That said, there is a large vocabulary of terms for the multitude of shortening phenomena in languages, from clipping to contraction, ellipsis to elision; human communication is full of aphetisms and hypocorisms and abbreviations and univerbations. It seems the inclination to reduce speech to the absolute minimum needed to express an idea unambiguously is quite human and quite universal, else would we need so many words for it ;) ?

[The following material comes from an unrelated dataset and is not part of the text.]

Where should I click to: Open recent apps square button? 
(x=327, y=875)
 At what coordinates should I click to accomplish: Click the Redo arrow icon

When it comes to numbers, we use explicit values where they are important, as in science and industry. But most of the time, we will understand the order of magnitude of the numbers being discussed, and can often drop them. This is stereotypically associated with Americans, and among Americans with obnoxious young workers in finance, but if a salesman tells me I can give it to you for fifteen, I understand that the car salesman means $15,000, the refrigerator salesman means $1500, and the grocery checkout clerk means $15. Since most of us live under 100 years, we'll similarly understand what century is meant. Someone wearing a Class of '21 sweatshirt will be understood to be either 2021 or 1921, with no chance of confusion for the other. The '68 Ford Mustang does not refer to a horse ridden by a Mr. Ford in 1468.

And while the Gregorian year is supposed to correspond to years since the birth of Jesus of Nazareth (as [mis]calculated in late antiquity), in practice, even among devout Christians, it is a label, not an anniversary counter. There is no theological profundity associated with the year counter (at least since the first millennium). So although legal documents and other formal communications will spell out the full year (in the Year of Our Lord One thousand Nine Hundred and Sixty-five and in the thirteenth Year of Our Reign), there is no quarter of society which demands its use elsewhere.

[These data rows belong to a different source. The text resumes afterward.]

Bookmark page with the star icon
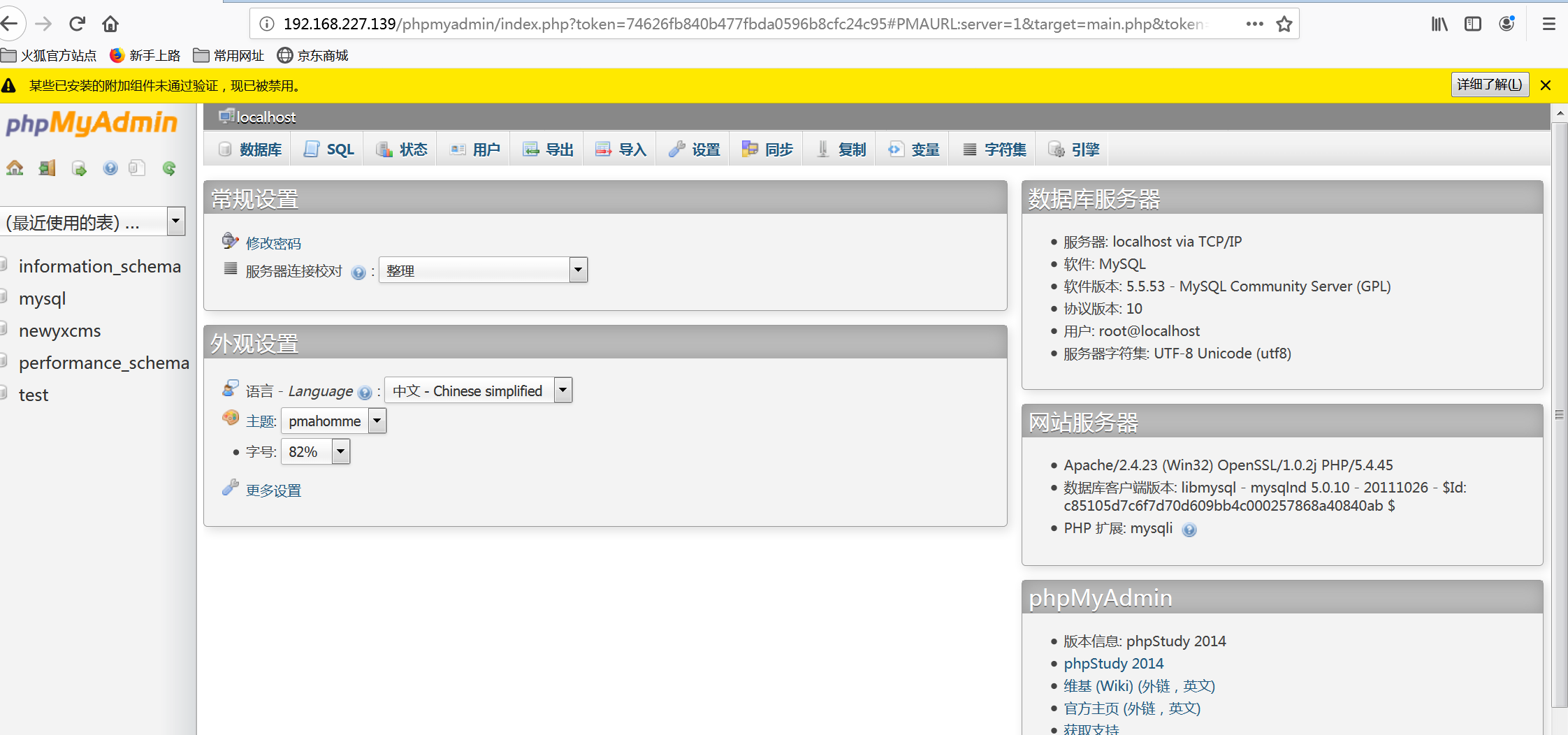Screen dimensions: 1568x735 click(x=1284, y=24)
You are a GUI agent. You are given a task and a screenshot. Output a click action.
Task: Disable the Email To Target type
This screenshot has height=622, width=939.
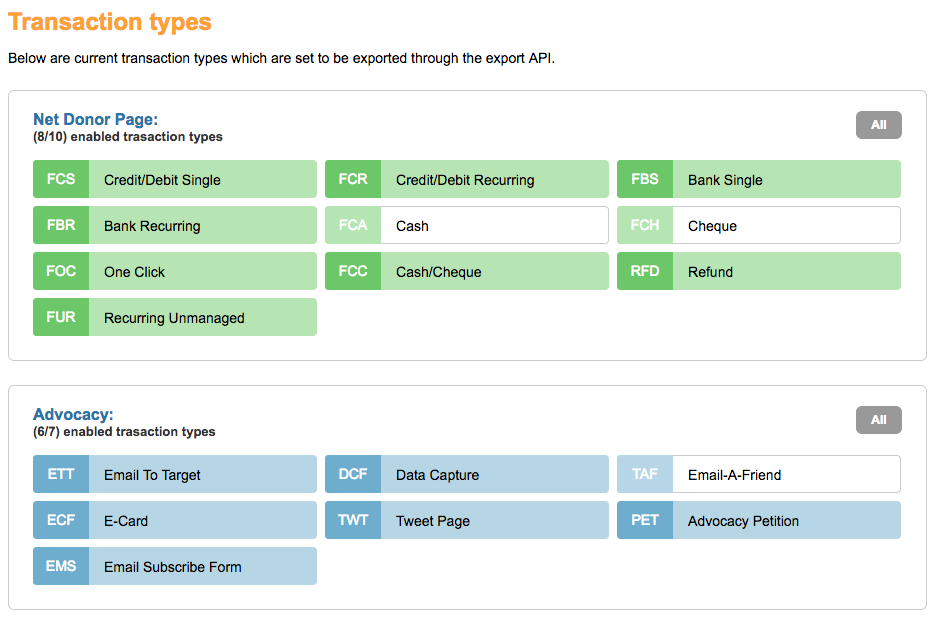click(x=61, y=473)
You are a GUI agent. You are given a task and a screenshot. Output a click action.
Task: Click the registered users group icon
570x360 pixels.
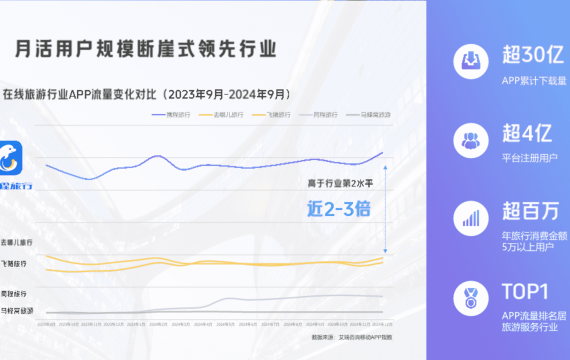tap(471, 140)
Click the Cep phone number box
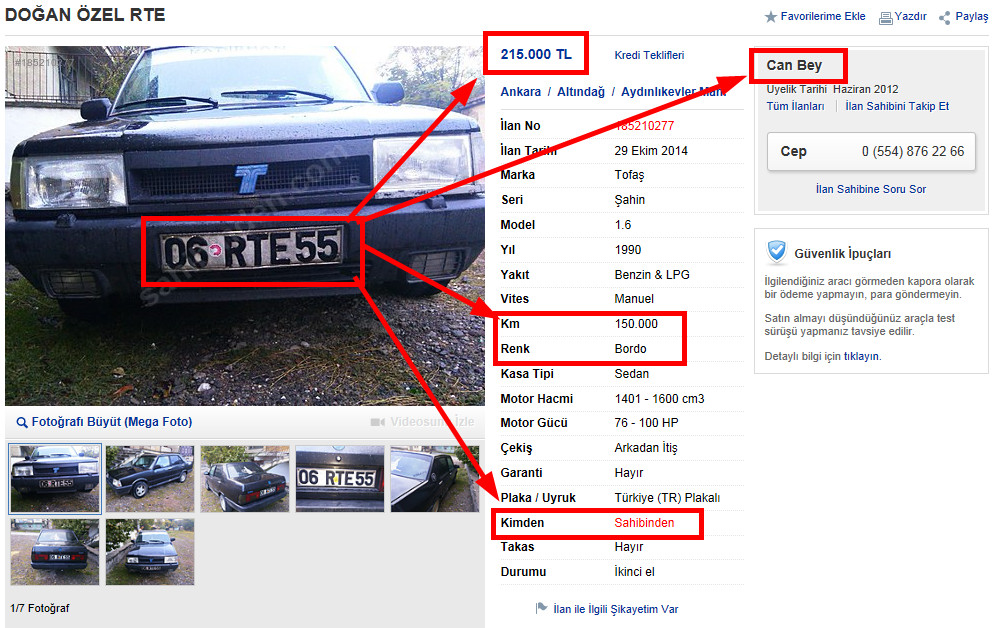The image size is (995, 628). point(871,152)
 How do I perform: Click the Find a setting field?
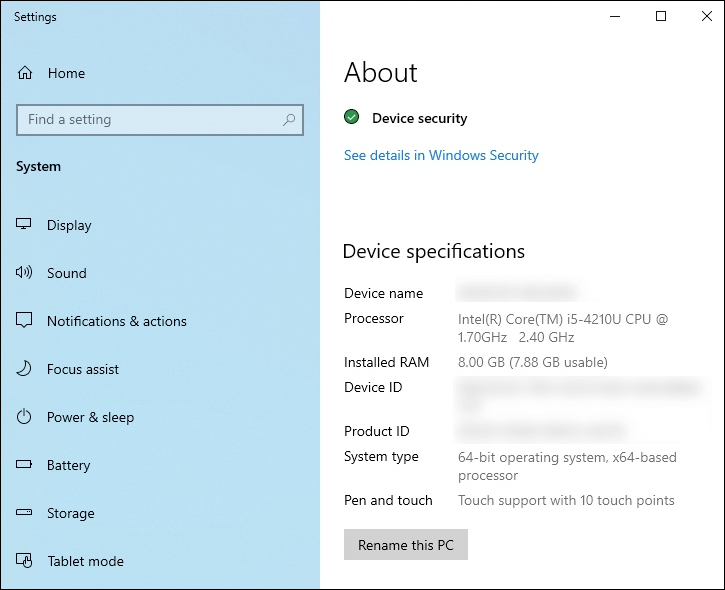click(x=160, y=120)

So if linguists tell us that humans have a tendency to shorten words and sentences, and if we acknowledge that the long form is neither necessary for understanding nor required by fixed phrasing, and we observe that nineteen ninety-three has half the syllables of one thousand nine hundred [and] ninety-three (and the dropped syllables are in the almost-superfluous century indicator), there's really no question here. Mitch gave you the answer, using a few thousand fewer keystrokes than I have: it's shorter.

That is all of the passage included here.